Opinião.19 Out 2011

Preço Certo!

Definir um preço é uma tarefa que envolve uma grande dose de incerteza. Quanto mais importante for o preço para o sucesso comercial de um produto, mais difícil será encontrar o preço adequado. É fácil olharmos para um determinado artigo e percebermos quanto estamos dispostos a pagar por ele, mas quando se trata de avaliar os nossos produtos essa análise complica-se.

Quando atribuimos um preço a um produto ou serviço o que procuramos é obter um valor de retorno tão elevado quanto possível, tendo ainda em conta que em teoria sempre que o preço sobe o número de vendas diminui.

Nesta procura do preço certo não existem fórmulas perfeitas pelo que devemos adoptar uma abordagem estruturada, estabelecendo um ponto de partida para poder introduzir ajustes em função do feedback que vamos reunindo e dos testes que efectuamos ao longo do ciclo de vida do produto.

Como ponto de partida o mais correcto é multiplicar o tempo de desenvolvimento pelo custo hora. Este cálculo determina o custo, mas os consumidores não adquirem os produtos ou serviços de uma forma estritamente racional, pelo que é necessário ajustar o valor determinado ao valor percebido pelo Cliente final.

O valor percebido pode ser diferente do valor real e pode afectar as vendas e sucesso do artigo. Quando compramos um produto de uma marca conhecida estamos deliberadamente a pagar mais porque o valor percebido é mais elevado. Algumas marcas definem preços mais elevados simplesmente com o propósito de aumentar o valor percebido dos seus produtos e assim venderem mais.

Então mas podemos aumentar o preço sem introduzir alterações no produto e mesmo assim vender mais unidades? Aumentando o valor percebido pelo consumidor, melhorando a comunicação, elaborando demonstrações que expliquem as vantagens relativamente à concorrência ou simplesmente estabelecendo parcerias com empresas reconhecidas estaremos a acrescentar valor ao nosso produto e a torná-lo mais apelativo.

Provavelmente a melhor forma de acrescentarmos valor aos nossos produtos ou serviços é melhorando o design destes, mas também de todos os elementos que os rodeiam, desde embalagens a manuais e meios de divulgação. A Apple tornou-se no caso de sucesso que conhecemos em parte porque os seus produtos apresentam um design mais cuidado que o dos seus concorrentes, o que leva a que o valor percebido seja também mais elevado.
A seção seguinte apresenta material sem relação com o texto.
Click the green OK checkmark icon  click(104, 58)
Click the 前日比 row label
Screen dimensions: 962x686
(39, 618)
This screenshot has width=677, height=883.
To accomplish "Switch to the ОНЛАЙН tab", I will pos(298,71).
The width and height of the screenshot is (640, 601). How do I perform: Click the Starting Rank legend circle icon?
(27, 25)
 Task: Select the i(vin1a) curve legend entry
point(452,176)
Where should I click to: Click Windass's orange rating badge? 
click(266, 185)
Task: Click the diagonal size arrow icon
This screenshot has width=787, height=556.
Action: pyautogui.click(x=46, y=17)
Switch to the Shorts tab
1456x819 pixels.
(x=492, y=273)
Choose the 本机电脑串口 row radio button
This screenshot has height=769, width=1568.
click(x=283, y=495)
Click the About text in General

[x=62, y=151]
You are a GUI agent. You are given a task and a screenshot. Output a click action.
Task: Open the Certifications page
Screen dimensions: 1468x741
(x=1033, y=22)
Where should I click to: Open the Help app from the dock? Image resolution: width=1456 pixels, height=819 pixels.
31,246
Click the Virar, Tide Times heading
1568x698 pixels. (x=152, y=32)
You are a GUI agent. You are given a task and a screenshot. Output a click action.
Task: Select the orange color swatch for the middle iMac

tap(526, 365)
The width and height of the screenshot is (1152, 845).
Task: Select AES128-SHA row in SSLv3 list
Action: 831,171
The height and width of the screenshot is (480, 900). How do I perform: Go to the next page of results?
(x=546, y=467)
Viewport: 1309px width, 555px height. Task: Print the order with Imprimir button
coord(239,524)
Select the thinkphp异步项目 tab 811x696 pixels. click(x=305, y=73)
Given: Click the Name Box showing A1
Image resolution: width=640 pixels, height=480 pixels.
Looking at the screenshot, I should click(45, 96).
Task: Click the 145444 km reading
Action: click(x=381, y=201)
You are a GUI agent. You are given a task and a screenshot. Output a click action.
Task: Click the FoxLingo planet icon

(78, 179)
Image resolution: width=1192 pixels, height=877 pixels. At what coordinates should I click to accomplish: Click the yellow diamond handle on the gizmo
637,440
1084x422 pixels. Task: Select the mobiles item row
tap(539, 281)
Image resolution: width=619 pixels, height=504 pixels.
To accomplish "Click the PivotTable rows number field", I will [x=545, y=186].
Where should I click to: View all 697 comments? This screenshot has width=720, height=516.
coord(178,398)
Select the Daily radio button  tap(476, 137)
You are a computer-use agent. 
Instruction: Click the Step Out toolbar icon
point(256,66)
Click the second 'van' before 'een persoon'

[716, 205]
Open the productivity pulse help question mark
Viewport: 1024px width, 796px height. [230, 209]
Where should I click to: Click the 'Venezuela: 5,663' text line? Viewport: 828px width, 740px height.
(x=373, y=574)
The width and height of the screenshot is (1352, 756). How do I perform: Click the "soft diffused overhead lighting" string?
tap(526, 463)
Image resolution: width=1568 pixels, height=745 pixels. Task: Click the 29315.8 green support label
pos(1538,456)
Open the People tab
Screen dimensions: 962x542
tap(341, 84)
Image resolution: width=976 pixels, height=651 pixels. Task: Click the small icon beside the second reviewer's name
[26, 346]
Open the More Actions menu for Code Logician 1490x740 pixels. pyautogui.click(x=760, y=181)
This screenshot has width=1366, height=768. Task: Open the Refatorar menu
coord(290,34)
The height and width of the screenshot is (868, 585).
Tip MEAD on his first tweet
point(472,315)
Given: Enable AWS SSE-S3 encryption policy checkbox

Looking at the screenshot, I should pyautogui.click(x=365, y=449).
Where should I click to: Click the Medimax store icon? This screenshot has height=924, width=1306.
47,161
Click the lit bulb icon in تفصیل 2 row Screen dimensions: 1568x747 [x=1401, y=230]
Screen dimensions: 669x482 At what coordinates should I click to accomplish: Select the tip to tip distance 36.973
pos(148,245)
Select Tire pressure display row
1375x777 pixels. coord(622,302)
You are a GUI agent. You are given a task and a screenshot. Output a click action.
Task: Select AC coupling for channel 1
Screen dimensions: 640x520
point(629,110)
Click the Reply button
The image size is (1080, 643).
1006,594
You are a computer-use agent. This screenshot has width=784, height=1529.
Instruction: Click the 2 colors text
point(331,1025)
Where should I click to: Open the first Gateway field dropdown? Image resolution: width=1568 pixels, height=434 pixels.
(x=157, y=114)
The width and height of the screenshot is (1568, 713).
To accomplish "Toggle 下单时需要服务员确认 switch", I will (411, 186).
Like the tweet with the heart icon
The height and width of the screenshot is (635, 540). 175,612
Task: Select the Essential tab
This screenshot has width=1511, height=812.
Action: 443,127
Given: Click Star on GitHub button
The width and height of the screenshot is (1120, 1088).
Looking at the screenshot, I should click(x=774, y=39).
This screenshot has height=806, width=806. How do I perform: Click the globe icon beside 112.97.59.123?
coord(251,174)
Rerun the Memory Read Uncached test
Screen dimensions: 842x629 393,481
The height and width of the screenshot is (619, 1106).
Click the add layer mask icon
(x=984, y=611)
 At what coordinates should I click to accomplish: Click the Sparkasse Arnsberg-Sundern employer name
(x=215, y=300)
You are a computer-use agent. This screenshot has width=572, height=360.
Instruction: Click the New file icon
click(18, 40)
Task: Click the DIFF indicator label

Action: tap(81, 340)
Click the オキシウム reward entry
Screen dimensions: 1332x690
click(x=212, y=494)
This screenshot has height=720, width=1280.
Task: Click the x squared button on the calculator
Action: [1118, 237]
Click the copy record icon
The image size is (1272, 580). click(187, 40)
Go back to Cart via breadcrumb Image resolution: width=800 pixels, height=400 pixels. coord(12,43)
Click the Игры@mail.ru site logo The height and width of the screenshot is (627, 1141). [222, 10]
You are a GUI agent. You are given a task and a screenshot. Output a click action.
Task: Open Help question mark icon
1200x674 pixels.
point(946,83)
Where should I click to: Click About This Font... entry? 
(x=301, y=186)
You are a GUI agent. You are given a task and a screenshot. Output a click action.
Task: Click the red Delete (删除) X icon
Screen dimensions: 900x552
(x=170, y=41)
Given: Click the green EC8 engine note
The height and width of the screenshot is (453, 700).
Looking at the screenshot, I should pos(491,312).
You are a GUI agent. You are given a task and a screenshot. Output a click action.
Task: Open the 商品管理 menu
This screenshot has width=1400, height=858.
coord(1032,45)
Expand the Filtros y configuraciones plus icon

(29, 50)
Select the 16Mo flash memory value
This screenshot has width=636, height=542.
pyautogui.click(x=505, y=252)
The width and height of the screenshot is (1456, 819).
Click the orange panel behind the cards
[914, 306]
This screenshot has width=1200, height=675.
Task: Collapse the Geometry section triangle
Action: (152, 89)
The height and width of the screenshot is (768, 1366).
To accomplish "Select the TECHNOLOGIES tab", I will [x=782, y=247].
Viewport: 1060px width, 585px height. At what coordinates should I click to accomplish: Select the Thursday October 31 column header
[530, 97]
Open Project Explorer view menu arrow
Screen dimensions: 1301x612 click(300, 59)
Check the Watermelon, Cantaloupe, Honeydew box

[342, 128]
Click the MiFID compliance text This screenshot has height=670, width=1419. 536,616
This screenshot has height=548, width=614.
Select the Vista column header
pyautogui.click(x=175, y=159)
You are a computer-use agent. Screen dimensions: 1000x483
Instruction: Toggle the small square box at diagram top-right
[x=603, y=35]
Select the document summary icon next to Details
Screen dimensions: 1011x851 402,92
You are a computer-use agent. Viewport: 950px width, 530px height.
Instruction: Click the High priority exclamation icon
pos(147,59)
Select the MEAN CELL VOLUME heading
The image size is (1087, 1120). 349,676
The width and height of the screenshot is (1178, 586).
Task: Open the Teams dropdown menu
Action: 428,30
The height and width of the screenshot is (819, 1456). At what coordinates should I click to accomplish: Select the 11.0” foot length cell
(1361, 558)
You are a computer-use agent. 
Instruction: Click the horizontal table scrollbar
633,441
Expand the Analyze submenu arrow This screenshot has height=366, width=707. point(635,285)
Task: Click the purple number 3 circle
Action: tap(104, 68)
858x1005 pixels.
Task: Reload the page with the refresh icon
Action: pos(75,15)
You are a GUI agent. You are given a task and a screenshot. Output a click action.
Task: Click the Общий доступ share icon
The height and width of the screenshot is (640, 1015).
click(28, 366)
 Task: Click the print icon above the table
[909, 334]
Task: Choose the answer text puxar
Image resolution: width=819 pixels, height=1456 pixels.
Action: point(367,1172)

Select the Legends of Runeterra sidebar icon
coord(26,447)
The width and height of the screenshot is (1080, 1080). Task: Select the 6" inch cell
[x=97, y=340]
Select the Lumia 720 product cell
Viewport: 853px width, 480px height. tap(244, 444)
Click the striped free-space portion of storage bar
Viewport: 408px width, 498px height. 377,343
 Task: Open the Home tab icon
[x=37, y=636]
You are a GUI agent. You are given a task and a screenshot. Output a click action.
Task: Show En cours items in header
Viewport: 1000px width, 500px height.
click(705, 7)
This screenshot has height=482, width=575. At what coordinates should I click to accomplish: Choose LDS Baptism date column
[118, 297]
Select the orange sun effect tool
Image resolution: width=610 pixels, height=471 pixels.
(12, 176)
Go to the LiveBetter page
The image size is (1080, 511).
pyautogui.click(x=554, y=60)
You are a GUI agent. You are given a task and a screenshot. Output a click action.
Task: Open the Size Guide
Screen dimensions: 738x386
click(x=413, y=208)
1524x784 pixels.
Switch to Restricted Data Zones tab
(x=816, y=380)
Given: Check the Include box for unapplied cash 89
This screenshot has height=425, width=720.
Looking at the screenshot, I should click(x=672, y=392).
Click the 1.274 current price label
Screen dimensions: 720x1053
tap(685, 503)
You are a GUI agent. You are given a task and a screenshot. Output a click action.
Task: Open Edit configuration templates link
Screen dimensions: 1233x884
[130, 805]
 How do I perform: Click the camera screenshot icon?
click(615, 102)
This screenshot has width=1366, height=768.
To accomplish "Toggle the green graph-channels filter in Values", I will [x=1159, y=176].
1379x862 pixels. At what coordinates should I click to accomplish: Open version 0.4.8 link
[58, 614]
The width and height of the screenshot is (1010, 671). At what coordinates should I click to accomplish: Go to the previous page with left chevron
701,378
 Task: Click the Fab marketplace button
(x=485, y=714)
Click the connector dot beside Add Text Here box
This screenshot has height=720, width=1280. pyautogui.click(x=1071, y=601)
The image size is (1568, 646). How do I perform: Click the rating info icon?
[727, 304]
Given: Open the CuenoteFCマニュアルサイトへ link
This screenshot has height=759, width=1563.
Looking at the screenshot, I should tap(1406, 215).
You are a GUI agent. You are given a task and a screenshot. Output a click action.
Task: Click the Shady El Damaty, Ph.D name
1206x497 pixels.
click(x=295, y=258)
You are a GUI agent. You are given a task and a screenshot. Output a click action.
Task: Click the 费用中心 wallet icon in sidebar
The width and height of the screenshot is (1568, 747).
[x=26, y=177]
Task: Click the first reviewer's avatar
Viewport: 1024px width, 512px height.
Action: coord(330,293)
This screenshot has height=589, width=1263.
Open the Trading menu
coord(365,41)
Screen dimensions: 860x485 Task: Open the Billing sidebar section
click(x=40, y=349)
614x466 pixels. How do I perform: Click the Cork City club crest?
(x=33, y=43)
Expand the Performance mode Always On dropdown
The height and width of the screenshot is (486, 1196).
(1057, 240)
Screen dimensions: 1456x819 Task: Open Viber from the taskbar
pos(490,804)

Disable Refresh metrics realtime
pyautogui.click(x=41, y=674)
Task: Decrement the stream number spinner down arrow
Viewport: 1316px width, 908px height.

Outra forma de identificar o valor percebido é analisando a concorrência, demonstrando assim que o nosso produto é claramente superior ou tem algumas características que o tornam único. Trabalhar estes elementos diferenciadores pode ser um aspecto determinante, principalmente em certo tipo de produtos. Como pode ser determinante o tipo de suporte que é disponibilizado, pois umas das principais causas para não adquirirmos algo de uma marca menos conhecida é o receio de não termos o devido apoio caso deixe de funcionar.

Fornecer um suporte adequado tem além do mais a vantagem de permitir recolher feedback sobre os reais problemas do produto. Este feedback vai ajudar a melhorá-lo nos seus pontos mais fracos e vender assim mais no futuro. Não é por acaso que o ponto alto das vendas de software acontece sempre que é lançada uma nova versão alegando um melhor funcionamento e novas funcionalidades.

Por fim é importante estabelecer pontos de referência. Podemos aumentar o valor percebido se adicionarmos algumas funcionalidades ao produto original criando assim uma versão Premium mais dispendiosa. O propósito desta versão Premium não é gerar o desejado retorno, mas fazer com que a versão Standard seja encarada como um melhor negócio.

Pelas razões que apontei devemos resistir à tentação de reduzir os preços na tentativa de gerar mais vendas, porque poderemos estar a reduzir o valor percebido de um determinado produto ou serviço. Além do preço pode haver um sem número de causas para um determinado produto não vender como esperado, falta de informação adequada, ausência de funcionalidades essenciais, ou simplesmente um design pouco cuidado.